LIST OF TASKS>
**a)** Echo back the part of the Oxford City Council text that opens with the words containing "In early 2003, Oxford" and closes with "was subsequently dropped.".
**b)** Duplicate the records exactly, from their first line through the line that contains "servizio.trasporti@provincia.chieti.it (177, 537)", including that line.

SOURCE EXCERPT>
** Start **
Local government for the city of Oxford in England

Oxford City Council is the local authority for the city of Oxford in Oxfordshire, England. Oxford has had a council since medieval times, which has been reformed on numerous occasions. Since 1974, Oxford has been a non-metropolitan district, with county-level functions in the city provided by Oxfordshire County Council.

The city council has been under no overall control since 2023. It is based at Oxford Town Hall.

==History==

Oxford was an ancient borough, being governed by a corporation from medieval times. The borough gained city status in 1542. It was reformed in 1836 under the Municipal Corporations Act 1835 to become a municipal borough. When elected county councils were created on 1 April 1889, Oxford was initially within the area of Oxfordshire County Council. Seven months later, on 9 November 1889, the city become a county borough, making it independent from the county council. In 1962 the council was given the right to appoint a Lord Mayor.

Local government was reformed across England and Wales in 1974 under the Local Government Act 1972, which established a two-tier structure of local government comprising upper-tier counties and lower-tier districts. Oxford became a non-metropolitan district, and county-level functions passed up to Oxfordshire County Council.

In early 2003, Oxford City Council submitted a bid to become a unitary authority. This was received by the Department for Communities and Local Government, but subsequently rejected.

In 2016, Oxfordshire County Council put forward a 'One Oxfordshire' proposal which would see Oxford City Council and the four other district councils in Oxfordshire abolished and replaced with a single unitary county council for Oxfordshire. In 2017, Oxford City Council voiced their opposition to the proposal, and it was subsequently dropped.

==Governance==
Oxford City Council provides district-level services. County-level services are provided by Oxfordshire County Council. Some outer parts of the city are also included in civil parishes, which form an additional tier of local government for their areas.

===Political control===
The council has been under no overall control since 2023. Since then, it has been run by a Labour minority administration.
** End **
ENTRIES PROVIDED>
** Start **
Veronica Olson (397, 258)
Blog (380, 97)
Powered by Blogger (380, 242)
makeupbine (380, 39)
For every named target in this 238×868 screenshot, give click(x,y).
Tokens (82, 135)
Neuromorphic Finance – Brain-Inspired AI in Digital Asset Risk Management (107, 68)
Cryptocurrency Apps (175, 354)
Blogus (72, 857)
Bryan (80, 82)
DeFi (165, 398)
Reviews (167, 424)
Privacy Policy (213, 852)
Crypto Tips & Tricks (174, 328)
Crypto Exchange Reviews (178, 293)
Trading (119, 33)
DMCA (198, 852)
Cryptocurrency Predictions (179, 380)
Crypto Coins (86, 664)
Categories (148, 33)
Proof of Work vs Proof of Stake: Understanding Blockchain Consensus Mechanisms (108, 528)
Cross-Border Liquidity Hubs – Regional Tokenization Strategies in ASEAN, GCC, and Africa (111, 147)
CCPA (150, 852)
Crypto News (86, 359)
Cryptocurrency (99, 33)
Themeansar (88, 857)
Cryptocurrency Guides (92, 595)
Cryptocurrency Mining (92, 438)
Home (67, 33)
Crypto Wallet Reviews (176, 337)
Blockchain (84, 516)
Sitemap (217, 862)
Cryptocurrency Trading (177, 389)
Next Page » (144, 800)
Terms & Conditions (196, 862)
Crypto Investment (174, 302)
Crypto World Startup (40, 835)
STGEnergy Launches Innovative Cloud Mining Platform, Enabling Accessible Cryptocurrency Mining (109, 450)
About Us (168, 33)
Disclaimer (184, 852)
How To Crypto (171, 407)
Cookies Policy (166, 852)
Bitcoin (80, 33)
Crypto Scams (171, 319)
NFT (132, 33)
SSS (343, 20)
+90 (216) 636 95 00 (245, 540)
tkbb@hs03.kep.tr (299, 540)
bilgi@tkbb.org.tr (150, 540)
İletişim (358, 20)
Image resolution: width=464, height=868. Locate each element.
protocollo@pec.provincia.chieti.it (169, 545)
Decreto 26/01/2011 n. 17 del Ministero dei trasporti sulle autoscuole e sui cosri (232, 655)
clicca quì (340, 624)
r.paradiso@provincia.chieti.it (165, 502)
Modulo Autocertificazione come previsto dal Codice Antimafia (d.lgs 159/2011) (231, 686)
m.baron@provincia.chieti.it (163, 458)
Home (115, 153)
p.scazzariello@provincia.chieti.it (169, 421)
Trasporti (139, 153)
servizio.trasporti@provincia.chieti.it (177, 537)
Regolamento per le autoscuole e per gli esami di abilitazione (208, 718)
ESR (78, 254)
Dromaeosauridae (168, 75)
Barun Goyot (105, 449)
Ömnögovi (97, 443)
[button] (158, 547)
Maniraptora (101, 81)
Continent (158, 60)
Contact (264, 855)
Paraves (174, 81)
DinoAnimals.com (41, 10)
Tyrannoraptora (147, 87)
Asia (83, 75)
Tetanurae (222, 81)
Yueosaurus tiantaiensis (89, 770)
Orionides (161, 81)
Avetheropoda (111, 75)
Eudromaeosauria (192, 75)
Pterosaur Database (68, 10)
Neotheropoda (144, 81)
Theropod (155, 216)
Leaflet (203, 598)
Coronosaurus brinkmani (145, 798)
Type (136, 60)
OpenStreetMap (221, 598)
** End **
RESULTS OF THE EXERCISE>
**a)**
In early 2003, Oxford City Council submitted a bid to become a unitary authority. This was received by the Department for Communities and Local Government, but subsequently rejected.

In 2016, Oxfordshire County Council put forward a 'One Oxfordshire' proposal which would see Oxford City Council and the four other district councils in Oxfordshire abolished and replaced with a single unitary county council for Oxfordshire. In 2017, Oxford City Council voiced their opposition to the proposal, and it was subsequently dropped.

**b)**
Veronica Olson (397, 258)
Blog (380, 97)
Powered by Blogger (380, 242)
makeupbine (380, 39)
For every named target in this 238×868 screenshot, give click(x,y).
Tokens (82, 135)
Neuromorphic Finance – Brain-Inspired AI in Digital Asset Risk Management (107, 68)
Cryptocurrency Apps (175, 354)
Blogus (72, 857)
Bryan (80, 82)
DeFi (165, 398)
Reviews (167, 424)
Privacy Policy (213, 852)
Crypto Tips & Tricks (174, 328)
Crypto Exchange Reviews (178, 293)
Trading (119, 33)
DMCA (198, 852)
Cryptocurrency Predictions (179, 380)
Crypto Coins (86, 664)
Categories (148, 33)
Proof of Work vs Proof of Stake: Understanding Blockchain Consensus Mechanisms (108, 528)
Cross-Border Liquidity Hubs – Regional Tokenization Strategies in ASEAN, GCC, and Africa (111, 147)
CCPA (150, 852)
Crypto News (86, 359)
Cryptocurrency (99, 33)
Themeansar (88, 857)
Cryptocurrency Guides (92, 595)
Cryptocurrency Mining (92, 438)
Home (67, 33)
Crypto Wallet Reviews (176, 337)
Blockchain (84, 516)
Sitemap (217, 862)
Cryptocurrency Trading (177, 389)
Next Page » (144, 800)
Terms & Conditions (196, 862)
Crypto Investment (174, 302)
Crypto World Startup (40, 835)
STGEnergy Launches Innovative Cloud Mining Platform, Enabling Accessible Cryptocurrency Mining (109, 450)
About Us (168, 33)
Disclaimer (184, 852)
How To Crypto (171, 407)
Cookies Policy (166, 852)
Bitcoin (80, 33)
Crypto Scams (171, 319)
NFT (132, 33)
SSS (343, 20)
+90 (216) 636 95 00 (245, 540)
tkbb@hs03.kep.tr (299, 540)
bilgi@tkbb.org.tr (150, 540)
İletişim (358, 20)
Image resolution: width=464, height=868. Locate each element.
protocollo@pec.provincia.chieti.it (169, 545)
Decreto 26/01/2011 n. 17 del Ministero dei trasporti sulle autoscuole e sui cosri (232, 655)
clicca quì (340, 624)
r.paradiso@provincia.chieti.it (165, 502)
Modulo Autocertificazione come previsto dal Codice Antimafia (d.lgs 159/2011) (231, 686)
m.baron@provincia.chieti.it (163, 458)
Home (115, 153)
p.scazzariello@provincia.chieti.it (169, 421)
Trasporti (139, 153)
servizio.trasporti@provincia.chieti.it (177, 537)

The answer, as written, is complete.